I embarked on my journey to become a dietitian in a large government hospital. The facility housed brilliant clinicians grappling with the most complex cases, often exacerbated by extreme poverty. Poverty in South Africa operates on a different scale, leading to conditions that challenge even the most innovative problem solvers.
In this environment, poverty wasn't just a financial struggle, it manifested in extreme malnutrition, lack of sanitation and living conditions that fuelled the spread of infections. This level of poverty leads to desperate measures, resulting in violent crime and substance misuse. It was poverty that forced people to cook over open fires in flammable homes made of cardboard.
The patients under my care painted a picture of the challenges faced by those living in poverty.
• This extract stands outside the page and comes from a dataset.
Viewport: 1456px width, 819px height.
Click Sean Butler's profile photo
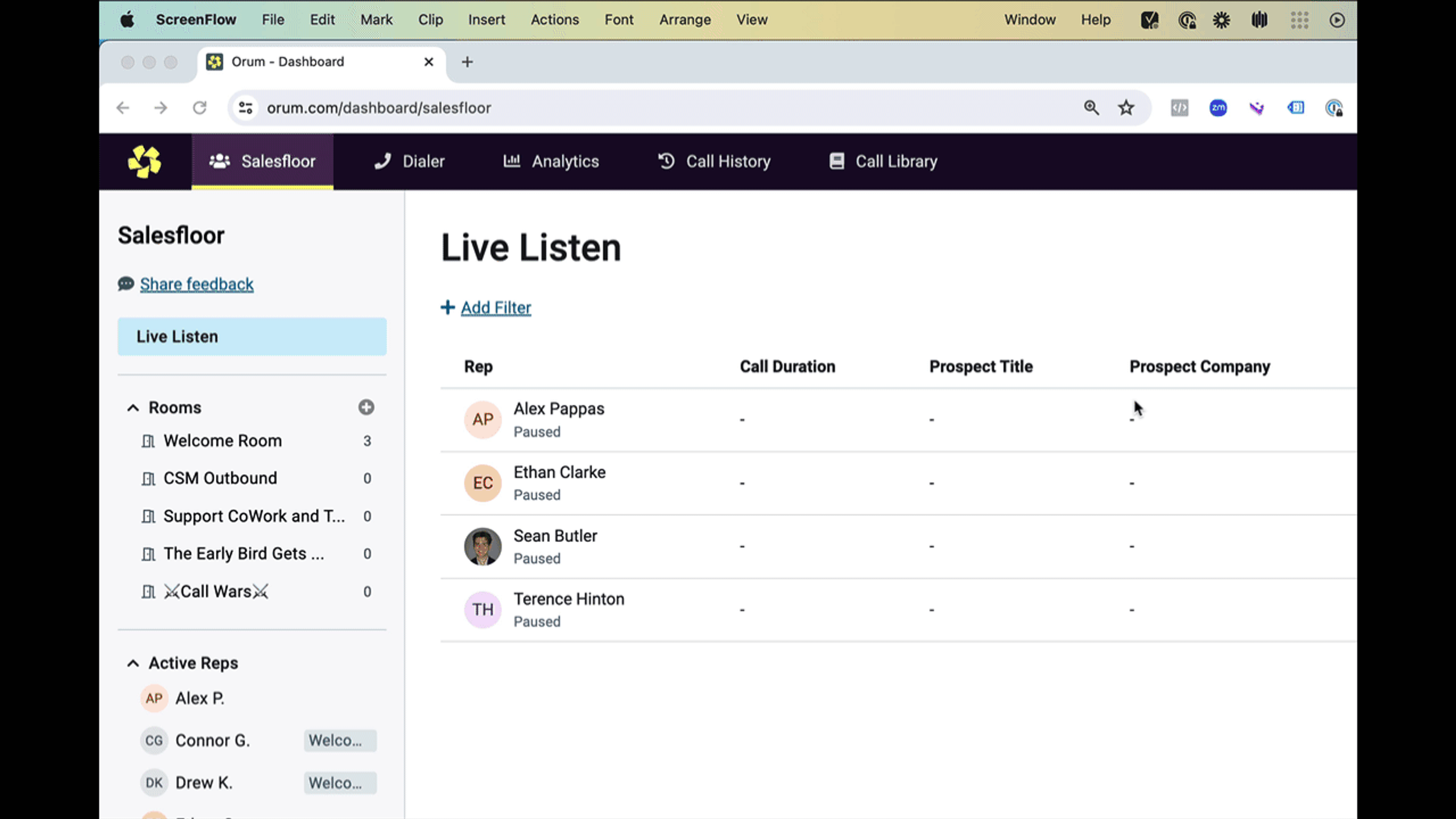click(x=483, y=546)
Malnutrition complicated by TB and HIV, severe burns from fires in informal settlements and wounds from violent incidents – all consequences of a life shaped by poverty. Amidst these struggles, there were also mothers and newborns, emphasising the importance of breastfeeding as a vital source of clean free nutrition.
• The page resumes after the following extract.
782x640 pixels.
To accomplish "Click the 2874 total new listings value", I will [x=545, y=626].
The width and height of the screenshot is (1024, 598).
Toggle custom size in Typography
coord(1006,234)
Obesity and type 2 diabetes existed. Cheap calorie-dense food was more accessible than fresh produce and, in many communities, carrying extra weight was seen as a positive attribute, symbolising fertility and health.
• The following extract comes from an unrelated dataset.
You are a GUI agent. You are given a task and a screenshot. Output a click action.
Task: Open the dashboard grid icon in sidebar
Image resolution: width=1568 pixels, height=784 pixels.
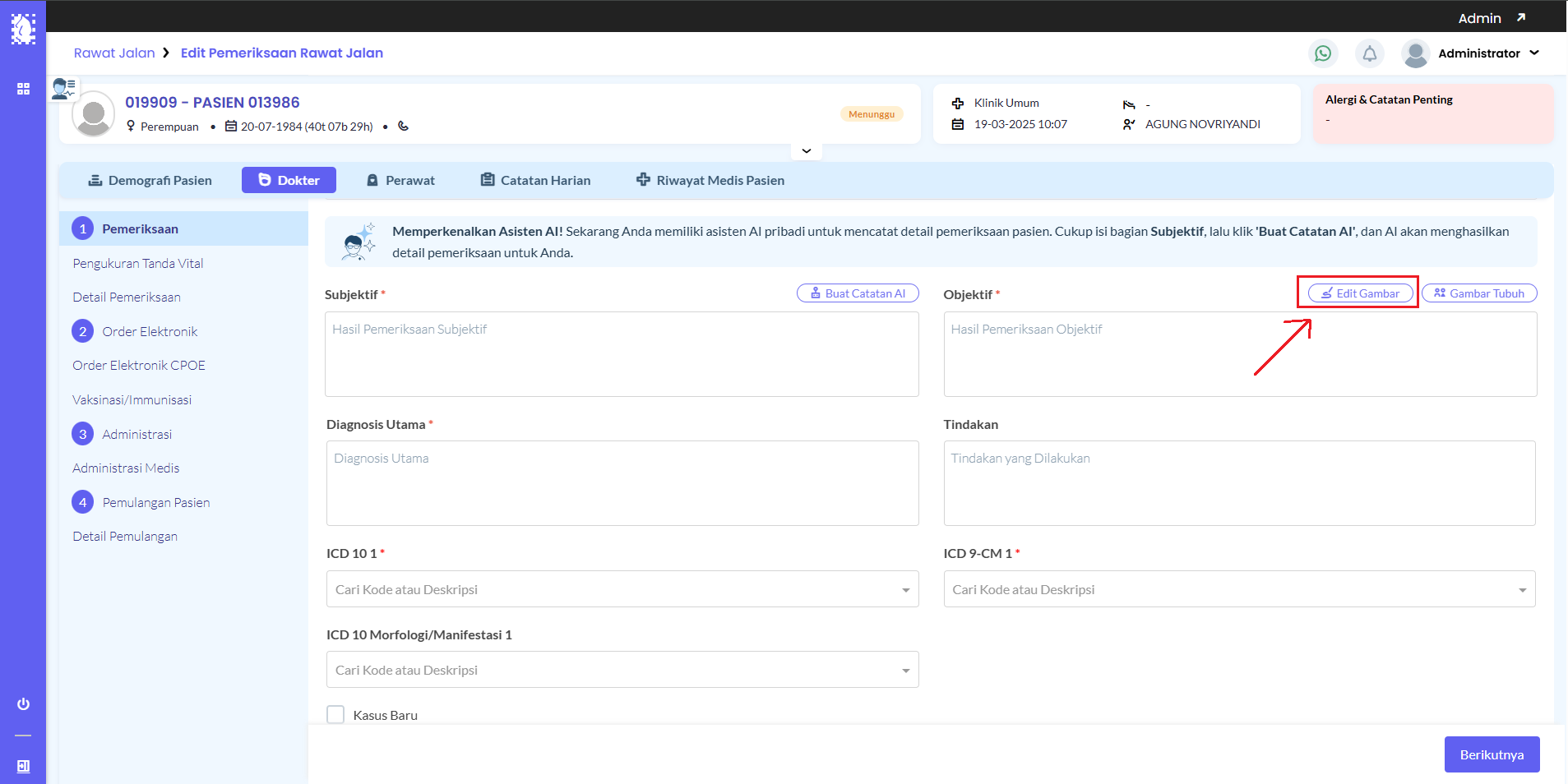click(23, 89)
Transitioning to a small community service was a unique experience. We travelled in pairs for safety and were always struck by the absence of formal kitchens and refrigerators. The focus was often on preventing hunger rather than achieving optimal nutrition.
I did not see fancy home-enteral feeding pumps and almost no cases of IBS!
Private practice in South Africa presents a different clinical role, and just as I was contemplating my next career move, fate intervened, leading me to East Yorkshire in the UK as a dietitian.